Percival ran to the door, folded the boy in his arms, forced himself to bury his own tears. Laing Jai was small but strong, so much like Dai Jai had once been.
“Mama forgot to pack you a suitcase. We must bring some of your nice clothes. You wait here, stand near the door and I will pack for you. Gwai jai.” A good, obedient boy.
Percival found a val
ise and filled it with Laing Jai’s plainest, sturdiest clothing. He searched for Laing Jai’s identification papers, found them in a bureau and put them in his pocket. About to leave, Percival remembered what was going on outside and thought to check the kitchen. He found painfully little food—a half-kilo of rice, a small pickled ham in the silent refrigerator, a little packet of dried pork. He shoved all of it into the valise and hurried to the front door.
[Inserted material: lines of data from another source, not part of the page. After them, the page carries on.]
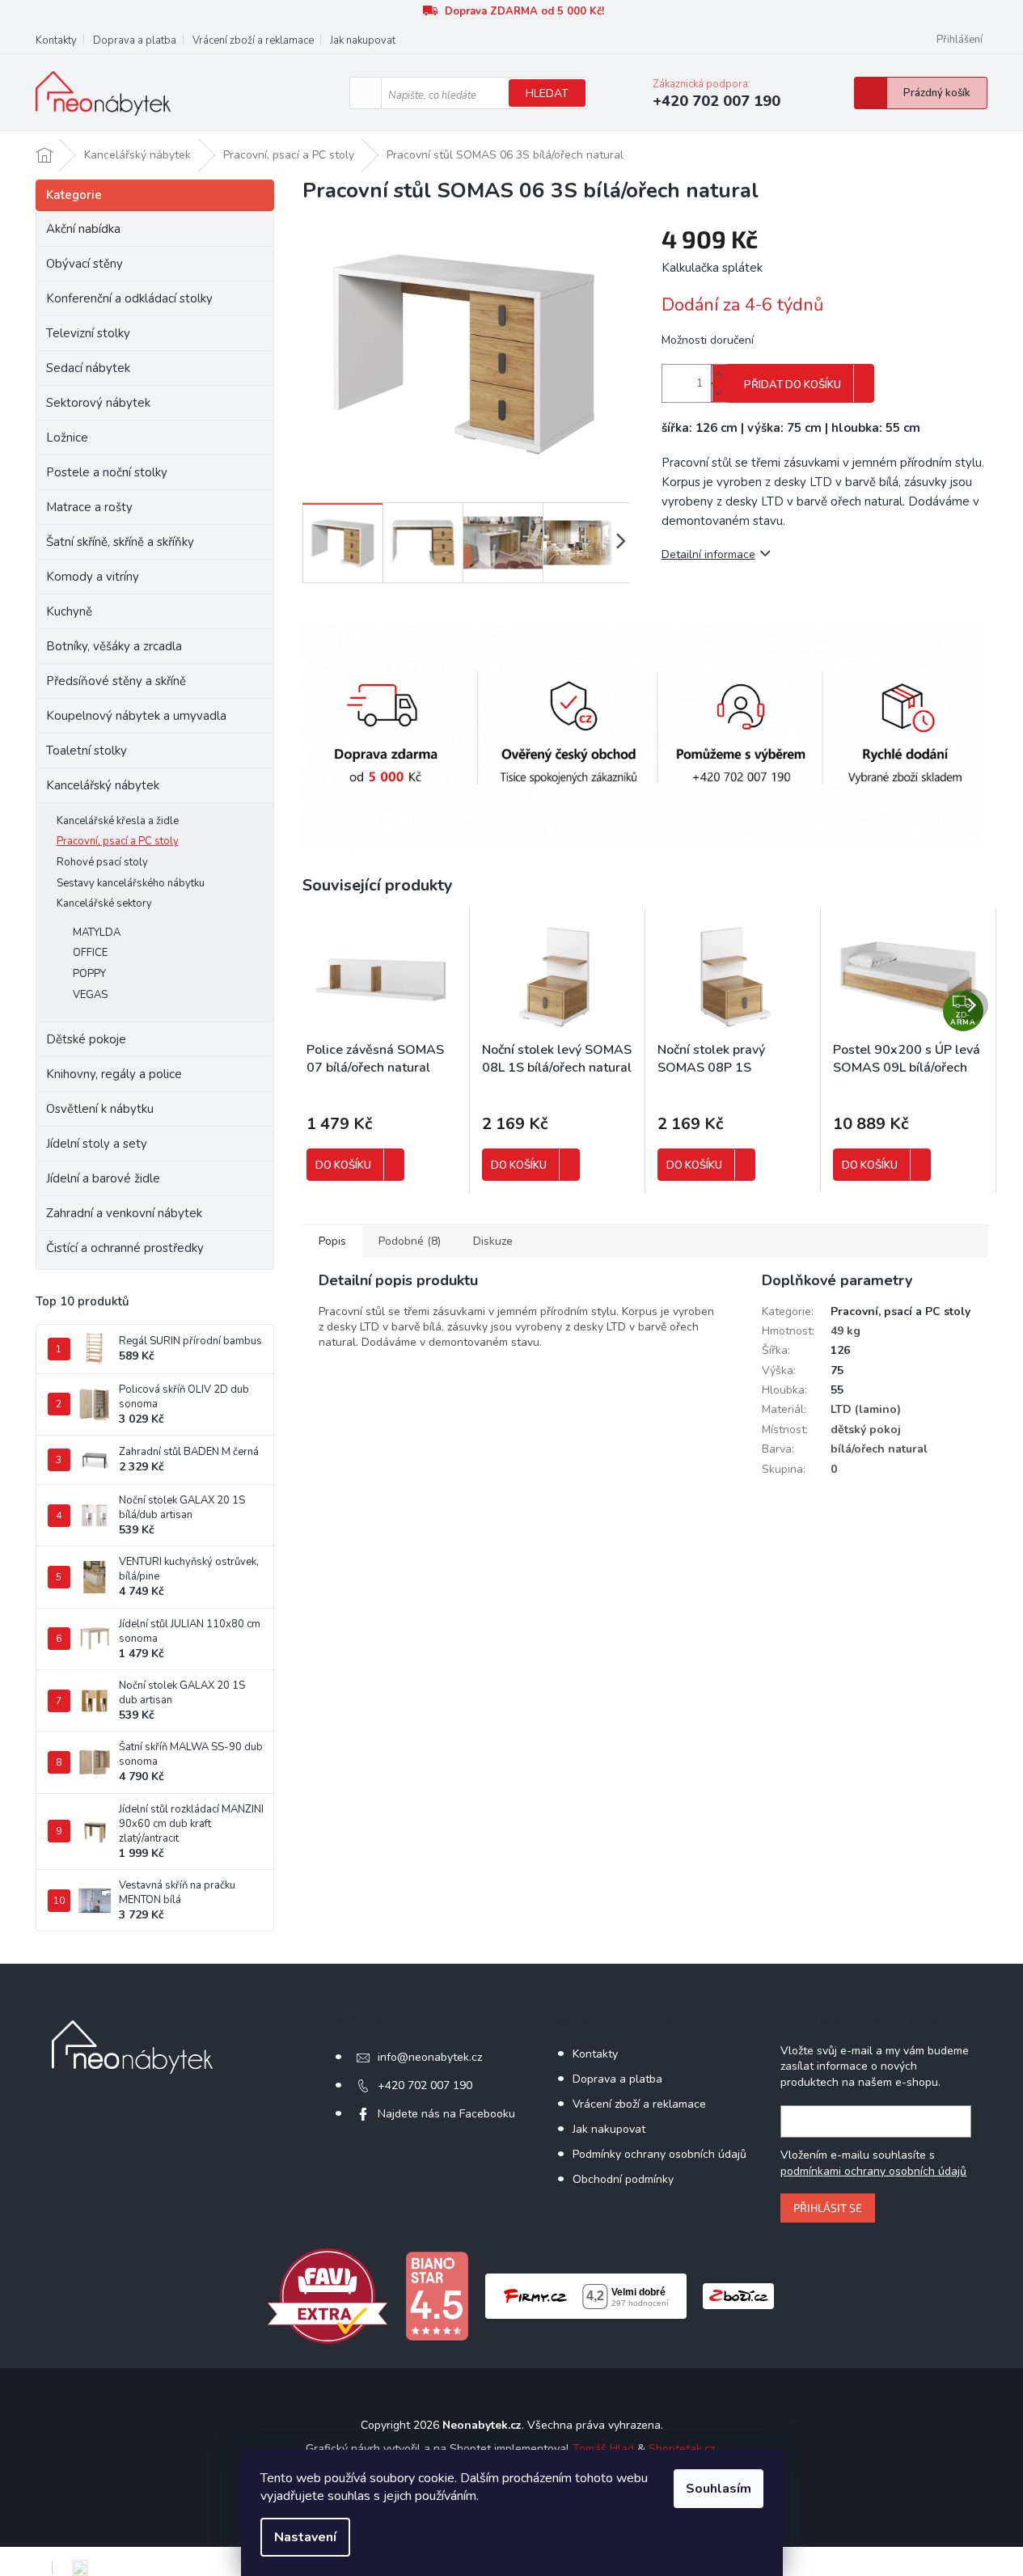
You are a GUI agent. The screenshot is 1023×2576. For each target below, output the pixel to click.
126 (840, 1350)
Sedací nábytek (88, 368)
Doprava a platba (134, 40)
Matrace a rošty (89, 507)
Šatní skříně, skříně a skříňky (120, 542)
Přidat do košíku (792, 385)
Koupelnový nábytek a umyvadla (136, 716)
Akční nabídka (83, 229)
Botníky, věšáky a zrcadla (114, 646)
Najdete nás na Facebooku (446, 2113)
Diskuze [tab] (493, 1241)
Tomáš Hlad (603, 2448)
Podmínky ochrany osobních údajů (659, 2154)
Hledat (547, 93)
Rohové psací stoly (102, 862)
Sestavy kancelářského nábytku (131, 883)
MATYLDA (96, 932)
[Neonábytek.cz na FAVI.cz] (327, 2295)
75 (837, 1370)
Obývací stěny (84, 264)
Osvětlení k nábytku (100, 1109)
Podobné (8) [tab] (409, 1241)
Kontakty (56, 40)
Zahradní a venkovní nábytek (124, 1213)
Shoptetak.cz (682, 2448)
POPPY (89, 974)
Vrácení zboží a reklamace (253, 40)
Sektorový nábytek (98, 403)
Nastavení (305, 2537)
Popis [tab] (332, 1241)
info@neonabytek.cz (430, 2057)
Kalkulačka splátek (712, 268)
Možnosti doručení (708, 340)
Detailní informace (708, 554)
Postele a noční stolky (106, 472)
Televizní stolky (88, 333)
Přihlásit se (827, 2207)
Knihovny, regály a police (114, 1074)
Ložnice (67, 437)
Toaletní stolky (86, 750)
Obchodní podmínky (623, 2179)
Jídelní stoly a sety (96, 1144)
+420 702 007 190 (425, 2085)
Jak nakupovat (362, 40)
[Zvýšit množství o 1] (719, 374)
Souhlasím (718, 2489)
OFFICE (90, 952)
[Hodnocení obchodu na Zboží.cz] (738, 2295)
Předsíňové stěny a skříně (116, 681)
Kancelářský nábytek (102, 785)
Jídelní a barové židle (103, 1178)
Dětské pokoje (86, 1039)
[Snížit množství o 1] (719, 392)
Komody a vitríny (92, 577)
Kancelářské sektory (104, 903)
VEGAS (90, 995)
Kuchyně (69, 611)
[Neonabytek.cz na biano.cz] (436, 2295)
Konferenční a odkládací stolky (129, 298)
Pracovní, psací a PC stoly (118, 841)
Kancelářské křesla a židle (118, 821)
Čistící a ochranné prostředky (125, 1248)
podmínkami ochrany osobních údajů (873, 2171)
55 (837, 1390)
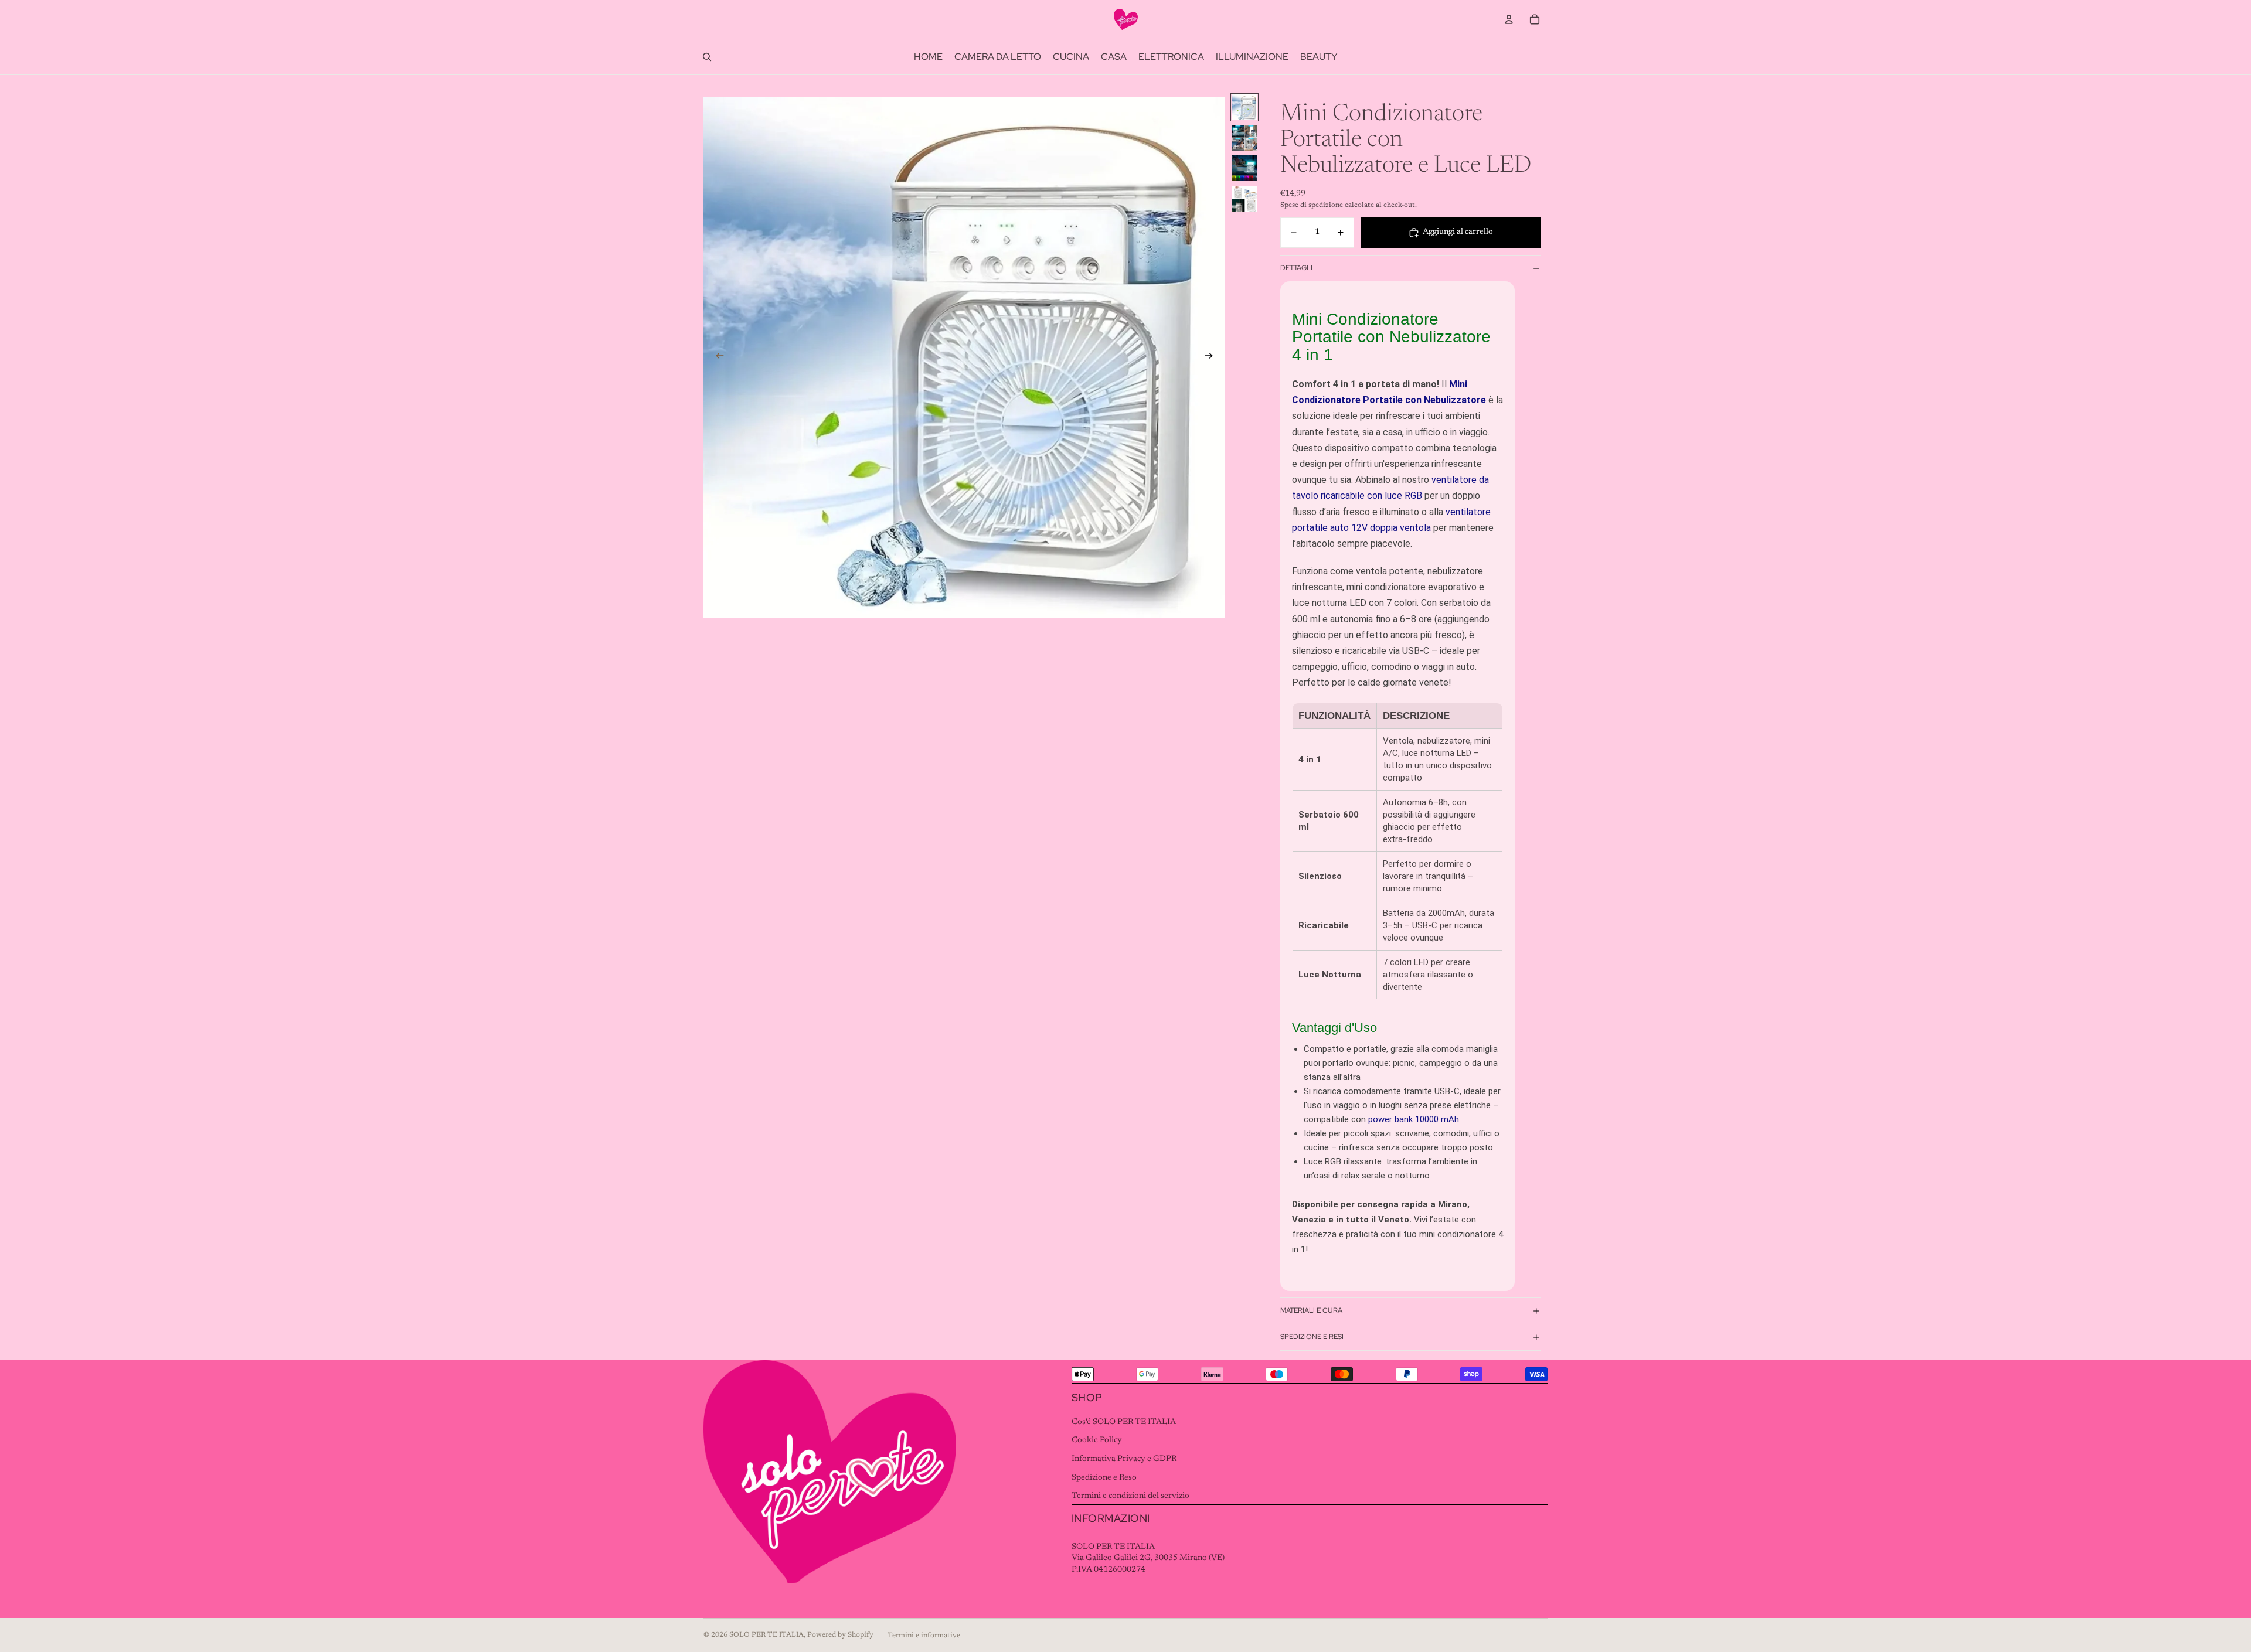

At the threshold, Percival stopped and said to the boy, “I have something for you.” He took the gold charm from his pocket and put the chain around his grandson’s neck.
CHAPTER 28
IN THE LATE AFTERNOON, THE CYCLO drivers slept in their vehicles at the corners of the broad avenues. Percival offered the single can of fish in his pocket, and the drivers said that this was not enough to take a man, a boy, and a suitcase all the way to Cholon. The other scraps of food did not persuade them. Percival lugged the suitcase in one hand and clutched Laing Jai’s hand in the other. They stayed on the shaded sides of the streets and made their way slowly. They had gone down these roads many times with Jacqueline, to restaurants and cafes, around the market roundabout. What if this morning he had told Jacqueline that Dai Jai was dead? Would she be walking with them now?
Laing Jai looked tired but did not complain. He asked about the unfamiliar things he saw, an artillery piece with a red star on the side, the thin soldiers in green uniforms, the hastily painted banners that hung on homes to welcome the victors. He had many questions, but Percival had few answers. A group of soldiers stopped them, and the officer asked to see their identification. He asked who Laing Jai’s father was. When Percival said that he was, the officer looked confused, made a sour face, and examined the papers for some time. The officer waved them on and muttered, “American dog.” As they walked past, a soldier sneered at Laing Jai and spat on the ground. Laing Jai shrank closer to Percival.